A major study published this year analyzed light-exposure data from nearly 90,000 people wearing fitness trackers.
These devices recorded minute-by-minute light exposure in addition to movement.
When researchers sorted people by how much light they were exposed to at night, one factor stood out: only about half of them were sleeping in true darkness.
The top 10% (the brightest sleepers) were exposed to about 100 lux between midnight and 6 a.m.
That's roughly the glow of a dim hotel hallway, scrolling in bed, a too-bright nightlight, or falling asleep with the TV on.
The brighter the night, the higher the risk of developing heart disease, atrial fibrillation, stroke, or heart attack over the next decade.
This relationship held up even after researchers accounted for sleep duration, body weight, prediabetes, and other health factors.
Why would a little light do that?
One theory is melatonin disruption.

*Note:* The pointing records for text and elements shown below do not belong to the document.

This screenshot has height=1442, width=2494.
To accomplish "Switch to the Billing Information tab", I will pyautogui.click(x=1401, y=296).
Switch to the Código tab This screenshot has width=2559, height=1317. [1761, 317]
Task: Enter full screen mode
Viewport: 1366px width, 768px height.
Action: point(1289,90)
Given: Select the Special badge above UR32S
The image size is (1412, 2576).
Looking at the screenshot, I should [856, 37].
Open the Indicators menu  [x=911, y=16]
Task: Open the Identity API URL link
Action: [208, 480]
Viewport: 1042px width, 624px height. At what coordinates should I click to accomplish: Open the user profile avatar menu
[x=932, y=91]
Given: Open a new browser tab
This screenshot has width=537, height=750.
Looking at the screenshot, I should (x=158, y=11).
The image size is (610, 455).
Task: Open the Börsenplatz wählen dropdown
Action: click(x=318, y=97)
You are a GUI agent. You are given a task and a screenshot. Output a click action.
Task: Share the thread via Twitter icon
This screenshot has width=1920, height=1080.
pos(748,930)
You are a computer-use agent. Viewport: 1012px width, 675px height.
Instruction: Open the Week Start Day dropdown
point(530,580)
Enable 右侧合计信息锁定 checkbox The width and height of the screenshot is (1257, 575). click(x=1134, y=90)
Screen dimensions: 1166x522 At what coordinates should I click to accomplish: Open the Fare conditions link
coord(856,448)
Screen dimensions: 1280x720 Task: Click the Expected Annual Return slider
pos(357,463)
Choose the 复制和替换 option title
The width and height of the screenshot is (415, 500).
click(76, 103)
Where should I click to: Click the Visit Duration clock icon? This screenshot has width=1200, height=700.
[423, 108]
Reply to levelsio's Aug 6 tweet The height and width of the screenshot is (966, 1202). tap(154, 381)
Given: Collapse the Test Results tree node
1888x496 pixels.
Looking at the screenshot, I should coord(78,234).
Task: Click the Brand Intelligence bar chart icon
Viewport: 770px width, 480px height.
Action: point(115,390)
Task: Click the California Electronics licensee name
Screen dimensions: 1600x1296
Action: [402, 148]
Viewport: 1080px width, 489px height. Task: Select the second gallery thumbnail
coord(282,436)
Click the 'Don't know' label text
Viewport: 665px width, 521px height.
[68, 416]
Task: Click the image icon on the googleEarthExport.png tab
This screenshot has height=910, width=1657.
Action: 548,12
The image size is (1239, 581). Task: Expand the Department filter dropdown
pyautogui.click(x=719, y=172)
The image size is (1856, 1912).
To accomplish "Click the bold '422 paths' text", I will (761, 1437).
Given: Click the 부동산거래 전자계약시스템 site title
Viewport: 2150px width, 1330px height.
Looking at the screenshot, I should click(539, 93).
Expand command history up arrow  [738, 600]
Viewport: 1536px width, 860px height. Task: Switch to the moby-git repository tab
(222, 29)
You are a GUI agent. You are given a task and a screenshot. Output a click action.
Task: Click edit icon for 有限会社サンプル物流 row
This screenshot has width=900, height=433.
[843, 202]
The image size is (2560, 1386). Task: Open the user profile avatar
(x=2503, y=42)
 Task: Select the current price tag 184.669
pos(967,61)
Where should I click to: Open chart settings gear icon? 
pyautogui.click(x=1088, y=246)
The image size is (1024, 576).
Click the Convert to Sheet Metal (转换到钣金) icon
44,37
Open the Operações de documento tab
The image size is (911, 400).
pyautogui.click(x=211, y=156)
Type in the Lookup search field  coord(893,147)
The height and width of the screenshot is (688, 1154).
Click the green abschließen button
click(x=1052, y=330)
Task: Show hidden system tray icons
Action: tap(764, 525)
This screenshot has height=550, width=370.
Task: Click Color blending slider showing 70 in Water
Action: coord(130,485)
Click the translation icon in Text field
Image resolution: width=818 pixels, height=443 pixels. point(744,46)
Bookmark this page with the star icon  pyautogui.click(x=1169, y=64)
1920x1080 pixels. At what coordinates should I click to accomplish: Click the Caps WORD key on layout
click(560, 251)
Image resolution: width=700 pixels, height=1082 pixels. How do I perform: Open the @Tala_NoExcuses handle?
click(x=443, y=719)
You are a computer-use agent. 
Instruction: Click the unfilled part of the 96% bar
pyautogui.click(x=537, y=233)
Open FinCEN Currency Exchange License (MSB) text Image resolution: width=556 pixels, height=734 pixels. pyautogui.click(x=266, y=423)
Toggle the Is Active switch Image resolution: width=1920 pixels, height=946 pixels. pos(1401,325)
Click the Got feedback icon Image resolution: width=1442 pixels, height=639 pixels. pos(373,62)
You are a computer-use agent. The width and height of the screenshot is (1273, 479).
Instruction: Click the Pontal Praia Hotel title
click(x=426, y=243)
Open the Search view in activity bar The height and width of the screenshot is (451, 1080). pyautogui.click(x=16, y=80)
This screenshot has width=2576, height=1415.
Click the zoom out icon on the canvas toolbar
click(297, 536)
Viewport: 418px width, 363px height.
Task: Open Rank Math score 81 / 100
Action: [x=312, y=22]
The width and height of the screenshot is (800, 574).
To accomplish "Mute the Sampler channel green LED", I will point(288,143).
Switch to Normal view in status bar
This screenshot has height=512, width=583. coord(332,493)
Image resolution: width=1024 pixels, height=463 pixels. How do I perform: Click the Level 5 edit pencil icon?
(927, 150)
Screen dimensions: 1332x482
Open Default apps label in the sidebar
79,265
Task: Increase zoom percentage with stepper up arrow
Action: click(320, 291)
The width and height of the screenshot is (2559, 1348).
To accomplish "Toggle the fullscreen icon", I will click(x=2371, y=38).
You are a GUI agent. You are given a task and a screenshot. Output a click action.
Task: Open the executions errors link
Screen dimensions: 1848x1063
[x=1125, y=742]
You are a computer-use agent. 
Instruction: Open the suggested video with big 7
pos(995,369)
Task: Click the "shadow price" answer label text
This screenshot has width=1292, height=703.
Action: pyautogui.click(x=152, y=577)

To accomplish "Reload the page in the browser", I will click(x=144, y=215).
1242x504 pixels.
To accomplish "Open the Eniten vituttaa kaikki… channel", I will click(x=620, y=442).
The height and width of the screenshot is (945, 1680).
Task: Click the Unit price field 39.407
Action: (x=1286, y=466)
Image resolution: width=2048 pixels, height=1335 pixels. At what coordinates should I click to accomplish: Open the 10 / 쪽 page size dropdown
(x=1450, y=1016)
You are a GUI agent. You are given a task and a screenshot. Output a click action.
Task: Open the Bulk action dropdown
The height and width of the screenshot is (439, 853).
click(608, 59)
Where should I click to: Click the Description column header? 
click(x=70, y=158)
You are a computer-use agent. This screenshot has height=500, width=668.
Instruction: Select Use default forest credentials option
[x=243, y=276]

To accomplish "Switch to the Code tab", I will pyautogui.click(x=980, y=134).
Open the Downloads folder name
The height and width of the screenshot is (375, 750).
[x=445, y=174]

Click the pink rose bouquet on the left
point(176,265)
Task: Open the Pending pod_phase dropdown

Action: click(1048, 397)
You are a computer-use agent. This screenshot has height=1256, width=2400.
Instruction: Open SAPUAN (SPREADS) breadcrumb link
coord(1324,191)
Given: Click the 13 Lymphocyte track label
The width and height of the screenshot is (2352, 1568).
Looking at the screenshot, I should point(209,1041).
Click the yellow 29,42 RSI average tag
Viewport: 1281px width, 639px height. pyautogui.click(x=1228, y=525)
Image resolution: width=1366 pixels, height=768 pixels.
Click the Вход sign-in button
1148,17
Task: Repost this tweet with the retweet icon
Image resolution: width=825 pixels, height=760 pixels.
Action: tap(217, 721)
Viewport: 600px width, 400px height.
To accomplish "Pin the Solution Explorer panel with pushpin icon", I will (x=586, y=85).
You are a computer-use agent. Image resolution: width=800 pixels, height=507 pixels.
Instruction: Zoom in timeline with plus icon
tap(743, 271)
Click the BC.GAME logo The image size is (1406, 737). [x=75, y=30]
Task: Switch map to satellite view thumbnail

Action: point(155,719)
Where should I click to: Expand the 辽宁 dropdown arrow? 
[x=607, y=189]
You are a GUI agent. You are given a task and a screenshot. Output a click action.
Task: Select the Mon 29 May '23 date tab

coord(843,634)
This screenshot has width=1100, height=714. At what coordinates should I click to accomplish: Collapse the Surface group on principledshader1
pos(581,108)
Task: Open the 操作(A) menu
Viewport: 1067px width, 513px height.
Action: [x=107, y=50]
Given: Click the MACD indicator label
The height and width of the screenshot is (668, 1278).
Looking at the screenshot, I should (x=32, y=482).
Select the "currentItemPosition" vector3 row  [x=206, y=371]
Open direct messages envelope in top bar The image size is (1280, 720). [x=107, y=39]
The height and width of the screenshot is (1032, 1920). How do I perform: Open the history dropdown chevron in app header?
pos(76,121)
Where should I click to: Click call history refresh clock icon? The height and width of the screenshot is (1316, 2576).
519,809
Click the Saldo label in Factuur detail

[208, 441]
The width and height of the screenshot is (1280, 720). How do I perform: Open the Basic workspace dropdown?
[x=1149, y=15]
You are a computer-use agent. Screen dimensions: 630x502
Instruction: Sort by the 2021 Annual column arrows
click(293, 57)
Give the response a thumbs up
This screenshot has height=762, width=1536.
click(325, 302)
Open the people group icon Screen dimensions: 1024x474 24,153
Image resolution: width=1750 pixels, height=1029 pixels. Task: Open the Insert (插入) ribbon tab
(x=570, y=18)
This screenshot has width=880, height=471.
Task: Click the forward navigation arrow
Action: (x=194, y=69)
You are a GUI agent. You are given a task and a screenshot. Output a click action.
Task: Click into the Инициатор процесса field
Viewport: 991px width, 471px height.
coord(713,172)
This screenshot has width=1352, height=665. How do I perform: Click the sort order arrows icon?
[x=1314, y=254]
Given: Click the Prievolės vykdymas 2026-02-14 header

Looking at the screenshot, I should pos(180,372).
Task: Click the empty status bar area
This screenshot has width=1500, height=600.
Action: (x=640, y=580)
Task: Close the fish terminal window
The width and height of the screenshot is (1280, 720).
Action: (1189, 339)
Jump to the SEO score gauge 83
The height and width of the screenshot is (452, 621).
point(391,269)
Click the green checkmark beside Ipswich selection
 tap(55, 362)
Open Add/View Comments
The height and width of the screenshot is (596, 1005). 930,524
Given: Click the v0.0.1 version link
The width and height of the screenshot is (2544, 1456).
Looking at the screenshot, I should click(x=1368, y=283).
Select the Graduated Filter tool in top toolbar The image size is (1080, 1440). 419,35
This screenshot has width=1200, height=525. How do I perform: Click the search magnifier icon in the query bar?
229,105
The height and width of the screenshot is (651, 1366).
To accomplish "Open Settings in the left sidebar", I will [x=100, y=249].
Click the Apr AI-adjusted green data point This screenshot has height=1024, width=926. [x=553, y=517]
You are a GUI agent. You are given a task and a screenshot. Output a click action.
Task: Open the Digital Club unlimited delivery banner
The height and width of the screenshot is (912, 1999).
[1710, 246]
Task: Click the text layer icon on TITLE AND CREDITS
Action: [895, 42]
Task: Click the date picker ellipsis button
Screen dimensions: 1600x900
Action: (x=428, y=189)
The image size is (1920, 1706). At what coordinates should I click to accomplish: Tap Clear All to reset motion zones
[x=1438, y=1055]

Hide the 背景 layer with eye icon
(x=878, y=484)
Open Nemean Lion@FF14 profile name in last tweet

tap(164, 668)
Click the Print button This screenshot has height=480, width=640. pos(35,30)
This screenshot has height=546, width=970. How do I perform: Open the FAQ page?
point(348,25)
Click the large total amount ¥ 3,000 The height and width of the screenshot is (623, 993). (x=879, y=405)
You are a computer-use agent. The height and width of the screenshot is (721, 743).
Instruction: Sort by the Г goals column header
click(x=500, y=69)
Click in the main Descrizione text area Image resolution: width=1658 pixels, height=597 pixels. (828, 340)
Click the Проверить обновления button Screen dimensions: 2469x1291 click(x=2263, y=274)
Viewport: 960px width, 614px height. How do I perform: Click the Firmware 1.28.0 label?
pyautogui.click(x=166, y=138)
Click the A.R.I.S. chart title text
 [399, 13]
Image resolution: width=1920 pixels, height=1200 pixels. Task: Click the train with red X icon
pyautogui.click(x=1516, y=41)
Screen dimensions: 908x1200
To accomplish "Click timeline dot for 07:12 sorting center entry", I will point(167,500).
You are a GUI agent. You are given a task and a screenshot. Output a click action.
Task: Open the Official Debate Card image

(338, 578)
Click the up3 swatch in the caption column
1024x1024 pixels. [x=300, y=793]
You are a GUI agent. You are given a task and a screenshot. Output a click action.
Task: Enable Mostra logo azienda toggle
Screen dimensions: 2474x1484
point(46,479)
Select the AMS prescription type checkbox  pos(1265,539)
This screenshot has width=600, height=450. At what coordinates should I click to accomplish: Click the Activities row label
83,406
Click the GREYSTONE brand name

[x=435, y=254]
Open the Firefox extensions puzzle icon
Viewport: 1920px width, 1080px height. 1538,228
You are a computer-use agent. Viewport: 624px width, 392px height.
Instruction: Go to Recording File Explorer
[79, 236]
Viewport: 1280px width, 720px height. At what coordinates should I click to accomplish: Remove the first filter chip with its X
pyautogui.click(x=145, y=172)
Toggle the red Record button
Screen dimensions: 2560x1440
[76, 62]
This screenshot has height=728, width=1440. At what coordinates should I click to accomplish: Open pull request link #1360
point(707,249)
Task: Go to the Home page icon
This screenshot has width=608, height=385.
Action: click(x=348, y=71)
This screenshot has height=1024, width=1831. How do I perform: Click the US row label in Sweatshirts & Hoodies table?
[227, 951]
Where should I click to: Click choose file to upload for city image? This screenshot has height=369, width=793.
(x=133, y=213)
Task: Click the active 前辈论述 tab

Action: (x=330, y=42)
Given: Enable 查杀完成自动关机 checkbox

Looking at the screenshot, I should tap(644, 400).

Melatonin is the hormone that tells your body it’s nighttime. Even brief flashes of light can suppress its production.
Light also seems to keep the nervous system on alert.
In one study, people who slept in 100 lux didn’t get the normal nighttime drop in heart rate. The next day, their bodies had to work harder to manage blood sugar.
Ironically, during the day, we’re under-lit (unless you work outside), and at night we’re over-lit.
It's the opposite of how our circadian rhythm evolved.
The researchers found that having bright days, as we'd have if we spent lots of time outside, and very dark nights may protect against heart problems.
None of these studies can say “light causes disease.”
But they paint a consistent picture:your body needs darkness at night just as much as it needs light during the day.
The fix isn't complicated
If you’re falling asleep to the TV, or streetlights pour through the blinds, or your neighbor's landscape lighting is aimed through your window....😡, an eye mask is an easier solution than installing blackout curtains.
Turn off anything that glows. I don't even keep a clock in the bedroom.
If silence makes your mind race, listen to something instead. I listen to Josh Johnson stand-up, then switch to low-level white noise.
Your ancestors weren’t scrolling TikToks or watching old movies by moonlight.
Your body wishes you wouldn't, either!